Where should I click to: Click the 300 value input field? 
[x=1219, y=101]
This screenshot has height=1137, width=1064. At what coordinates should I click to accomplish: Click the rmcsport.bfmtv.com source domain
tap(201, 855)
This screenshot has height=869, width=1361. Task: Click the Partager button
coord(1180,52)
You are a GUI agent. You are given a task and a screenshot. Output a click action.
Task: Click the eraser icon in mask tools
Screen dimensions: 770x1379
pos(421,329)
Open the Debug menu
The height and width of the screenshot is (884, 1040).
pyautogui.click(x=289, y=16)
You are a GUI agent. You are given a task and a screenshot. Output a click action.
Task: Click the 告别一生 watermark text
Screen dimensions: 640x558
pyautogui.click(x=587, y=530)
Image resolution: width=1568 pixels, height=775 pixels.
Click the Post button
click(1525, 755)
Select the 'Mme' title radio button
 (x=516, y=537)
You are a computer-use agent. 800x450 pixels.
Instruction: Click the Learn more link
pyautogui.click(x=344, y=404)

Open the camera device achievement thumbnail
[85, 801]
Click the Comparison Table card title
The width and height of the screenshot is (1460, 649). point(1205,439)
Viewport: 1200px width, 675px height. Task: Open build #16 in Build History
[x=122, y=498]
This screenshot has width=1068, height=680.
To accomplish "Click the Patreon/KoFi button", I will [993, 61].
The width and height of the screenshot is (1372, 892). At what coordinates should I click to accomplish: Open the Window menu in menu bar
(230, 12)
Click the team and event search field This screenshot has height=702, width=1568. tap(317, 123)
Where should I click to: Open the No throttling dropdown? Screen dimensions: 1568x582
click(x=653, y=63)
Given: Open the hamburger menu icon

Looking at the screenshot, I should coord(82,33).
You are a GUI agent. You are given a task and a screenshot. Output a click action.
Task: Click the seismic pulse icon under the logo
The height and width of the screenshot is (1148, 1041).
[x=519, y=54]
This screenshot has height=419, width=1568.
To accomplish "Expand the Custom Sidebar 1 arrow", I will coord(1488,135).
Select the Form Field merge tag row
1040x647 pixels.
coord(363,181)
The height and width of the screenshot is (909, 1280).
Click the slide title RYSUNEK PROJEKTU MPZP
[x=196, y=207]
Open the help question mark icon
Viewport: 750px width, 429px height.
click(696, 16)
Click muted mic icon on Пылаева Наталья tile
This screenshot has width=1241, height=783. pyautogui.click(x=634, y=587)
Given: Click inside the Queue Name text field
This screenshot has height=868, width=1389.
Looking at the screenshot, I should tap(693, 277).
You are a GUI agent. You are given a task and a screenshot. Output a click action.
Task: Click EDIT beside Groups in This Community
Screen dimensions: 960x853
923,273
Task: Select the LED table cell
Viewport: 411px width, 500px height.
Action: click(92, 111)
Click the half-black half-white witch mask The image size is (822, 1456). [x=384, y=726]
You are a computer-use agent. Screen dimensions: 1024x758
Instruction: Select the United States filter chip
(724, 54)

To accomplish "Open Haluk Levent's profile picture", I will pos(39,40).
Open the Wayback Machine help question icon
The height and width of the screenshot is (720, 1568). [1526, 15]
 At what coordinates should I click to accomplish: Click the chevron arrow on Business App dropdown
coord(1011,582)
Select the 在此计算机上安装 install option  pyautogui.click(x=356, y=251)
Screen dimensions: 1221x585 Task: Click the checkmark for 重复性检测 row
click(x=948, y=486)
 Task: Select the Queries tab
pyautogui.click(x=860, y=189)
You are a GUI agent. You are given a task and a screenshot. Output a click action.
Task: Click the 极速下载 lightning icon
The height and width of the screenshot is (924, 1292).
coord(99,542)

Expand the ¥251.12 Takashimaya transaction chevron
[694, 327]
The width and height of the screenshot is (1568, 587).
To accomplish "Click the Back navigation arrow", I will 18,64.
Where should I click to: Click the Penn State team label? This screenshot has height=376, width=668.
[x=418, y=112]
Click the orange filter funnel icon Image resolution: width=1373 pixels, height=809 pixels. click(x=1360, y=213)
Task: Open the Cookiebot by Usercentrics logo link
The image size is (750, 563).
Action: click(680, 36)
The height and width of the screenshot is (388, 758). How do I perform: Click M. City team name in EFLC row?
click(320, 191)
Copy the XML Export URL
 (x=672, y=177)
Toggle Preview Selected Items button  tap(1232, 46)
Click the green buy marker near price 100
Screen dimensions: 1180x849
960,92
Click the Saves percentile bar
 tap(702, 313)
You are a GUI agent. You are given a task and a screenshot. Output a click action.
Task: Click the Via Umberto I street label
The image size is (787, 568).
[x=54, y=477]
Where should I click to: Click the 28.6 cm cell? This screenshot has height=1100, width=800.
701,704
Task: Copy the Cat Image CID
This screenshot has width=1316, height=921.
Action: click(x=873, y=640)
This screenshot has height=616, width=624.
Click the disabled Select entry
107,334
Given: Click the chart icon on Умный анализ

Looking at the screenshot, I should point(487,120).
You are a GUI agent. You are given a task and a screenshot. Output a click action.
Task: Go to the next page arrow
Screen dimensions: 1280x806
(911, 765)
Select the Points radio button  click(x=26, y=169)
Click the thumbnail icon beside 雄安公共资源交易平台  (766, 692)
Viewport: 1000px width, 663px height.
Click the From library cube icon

########################################

Please recast every line of the material above as a Markdown table with the columns Row and Text. Number the rows in order and leave out blank lines.

### RESULT BELOW
| Row | Text |
|---|---|
| 1 | Where should I click to: Click the 300 value input field?  |
| 2 | [x=1219, y=101] |
| 3 | This screenshot has height=1137, width=1064. At what coordinates should I click to accomplish: Click the rmcsport.bfmtv.com source domain |
| 4 | tap(201, 855) |
| 5 | This screenshot has height=869, width=1361. Task: Click the Partager button |
| 6 | coord(1180,52) |
| 7 | You are a GUI agent. You are given a task and a screenshot. Output a click action. |
| 8 | Task: Click the eraser icon in mask tools |
| 9 | Screen dimensions: 770x1379 |
| 10 | pos(421,329) |
| 11 | Open the Debug menu |
| 12 | The height and width of the screenshot is (884, 1040). |
| 13 | pyautogui.click(x=289, y=16) |
| 14 | You are a GUI agent. You are given a task and a screenshot. Output a click action. |
| 15 | Task: Click the 告别一生 watermark text |
| 16 | Screen dimensions: 640x558 |
| 17 | pyautogui.click(x=587, y=530) |
| 18 | Image resolution: width=1568 pixels, height=775 pixels. |
| 19 | Click the Post button |
| 20 | click(1525, 755) |
| 21 | Select the 'Mme' title radio button |
| 22 |  (x=516, y=537) |
| 23 | You are a computer-use agent. 800x450 pixels. |
| 24 | Instruction: Click the Learn more link |
| 25 | pyautogui.click(x=344, y=404) |
| 26 | Open the camera device achievement thumbnail |
| 27 | [85, 801] |
| 28 | Click the Comparison Table card title |
| 29 | The width and height of the screenshot is (1460, 649). point(1205,439) |
| 30 | Viewport: 1200px width, 675px height. Task: Open build #16 in Build History |
| 31 | [x=122, y=498] |
| 32 | This screenshot has width=1068, height=680. |
| 33 | To accomplish "Click the Patreon/KoFi button", I will [993, 61]. |
| 34 | The width and height of the screenshot is (1372, 892). At what coordinates should I click to accomplish: Open the Window menu in menu bar |
| 35 | (230, 12) |
| 36 | Click the team and event search field This screenshot has height=702, width=1568. tap(317, 123) |
| 37 | Where should I click to: Open the No throttling dropdown? Screen dimensions: 1568x582 |
| 38 | click(x=653, y=63) |
| 39 | Given: Open the hamburger menu icon |
| 40 | Looking at the screenshot, I should coord(82,33). |
| 41 | You are a GUI agent. You are given a task and a screenshot. Output a click action. |
| 42 | Task: Click the seismic pulse icon under the logo |
| 43 | The height and width of the screenshot is (1148, 1041). |
| 44 | [x=519, y=54] |
| 45 | This screenshot has height=419, width=1568. |
| 46 | To accomplish "Expand the Custom Sidebar 1 arrow", I will coord(1488,135). |
| 47 | Select the Form Field merge tag row |
| 48 | 1040x647 pixels. |
| 49 | coord(363,181) |
| 50 | The height and width of the screenshot is (909, 1280). |
| 51 | Click the slide title RYSUNEK PROJEKTU MPZP |
| 52 | [x=196, y=207] |
| 53 | Open the help question mark icon |
| 54 | Viewport: 750px width, 429px height. |
| 55 | click(696, 16) |
| 56 | Click muted mic icon on Пылаева Наталья tile |
| 57 | This screenshot has width=1241, height=783. pyautogui.click(x=634, y=587) |
| 58 | Given: Click inside the Queue Name text field |
| 59 | This screenshot has height=868, width=1389. |
| 60 | Looking at the screenshot, I should tap(693, 277). |
| 61 | You are a GUI agent. You are given a task and a screenshot. Output a click action. |
| 62 | Task: Click EDIT beside Groups in This Community |
| 63 | Screen dimensions: 960x853 |
| 64 | 923,273 |
| 65 | Task: Select the LED table cell |
| 66 | Viewport: 411px width, 500px height. |
| 67 | Action: click(92, 111) |
| 68 | Click the half-black half-white witch mask The image size is (822, 1456). [x=384, y=726] |
| 69 | You are a computer-use agent. Screen dimensions: 1024x758 |
| 70 | Instruction: Select the United States filter chip |
| 71 | (724, 54) |
| 72 | To accomplish "Open Haluk Levent's profile picture", I will pos(39,40). |
| 73 | Open the Wayback Machine help question icon |
| 74 | The height and width of the screenshot is (720, 1568). [1526, 15] |
| 75 |  At what coordinates should I click to accomplish: Click the chevron arrow on Business App dropdown |
| 76 | coord(1011,582) |
| 77 | Select the 在此计算机上安装 install option  pyautogui.click(x=356, y=251) |
| 78 | Screen dimensions: 1221x585 Task: Click the checkmark for 重复性检测 row |
| 79 | click(x=948, y=486) |
| 80 |  Task: Select the Queries tab |
| 81 | pyautogui.click(x=860, y=189) |
| 82 | You are a GUI agent. You are given a task and a screenshot. Output a click action. |
| 83 | Task: Click the 极速下载 lightning icon |
| 84 | The height and width of the screenshot is (924, 1292). |
| 85 | coord(99,542) |
| 86 | Expand the ¥251.12 Takashimaya transaction chevron |
| 87 | [694, 327] |
| 88 | The width and height of the screenshot is (1568, 587). |
| 89 | To accomplish "Click the Back navigation arrow", I will 18,64. |
| 90 | Where should I click to: Click the Penn State team label? This screenshot has height=376, width=668. |
| 91 | [x=418, y=112] |
| 92 | Click the orange filter funnel icon Image resolution: width=1373 pixels, height=809 pixels. click(x=1360, y=213) |
| 93 | Task: Open the Cookiebot by Usercentrics logo link |
| 94 | The image size is (750, 563). |
| 95 | Action: click(680, 36) |
| 96 | The height and width of the screenshot is (388, 758). How do I perform: Click M. City team name in EFLC row? |
| 97 | click(320, 191) |
| 98 | Copy the XML Export URL |
| 99 |  (x=672, y=177) |
| 100 | Toggle Preview Selected Items button  tap(1232, 46) |
| 101 | Click the green buy marker near price 100 |
| 102 | Screen dimensions: 1180x849 |
| 103 | 960,92 |
| 104 | Click the Saves percentile bar |
| 105 |  tap(702, 313) |
| 106 | You are a GUI agent. You are given a task and a screenshot. Output a click action. |
| 107 | Task: Click the Via Umberto I street label |
| 108 | The image size is (787, 568). |
| 109 | [x=54, y=477] |
| 110 | Where should I click to: Click the 28.6 cm cell? This screenshot has height=1100, width=800. |
| 111 | 701,704 |
| 112 | Task: Copy the Cat Image CID |
| 113 | This screenshot has width=1316, height=921. |
| 114 | Action: click(x=873, y=640) |
| 115 | This screenshot has height=616, width=624. |
| 116 | Click the disabled Select entry |
| 117 | 107,334 |
| 118 | Given: Click the chart icon on Умный анализ |
| 119 | Looking at the screenshot, I should point(487,120). |
| 120 | You are a GUI agent. You are given a task and a screenshot. Output a click action. |
| 121 | Task: Go to the next page arrow |
| 122 | Screen dimensions: 1280x806 |
| 123 | (911, 765) |
| 124 | Select the Points radio button  click(x=26, y=169) |
| 125 | Click the thumbnail icon beside 雄安公共资源交易平台  (766, 692) |
| 126 | Viewport: 1000px width, 663px height. |
| 127 | Click the From library cube icon |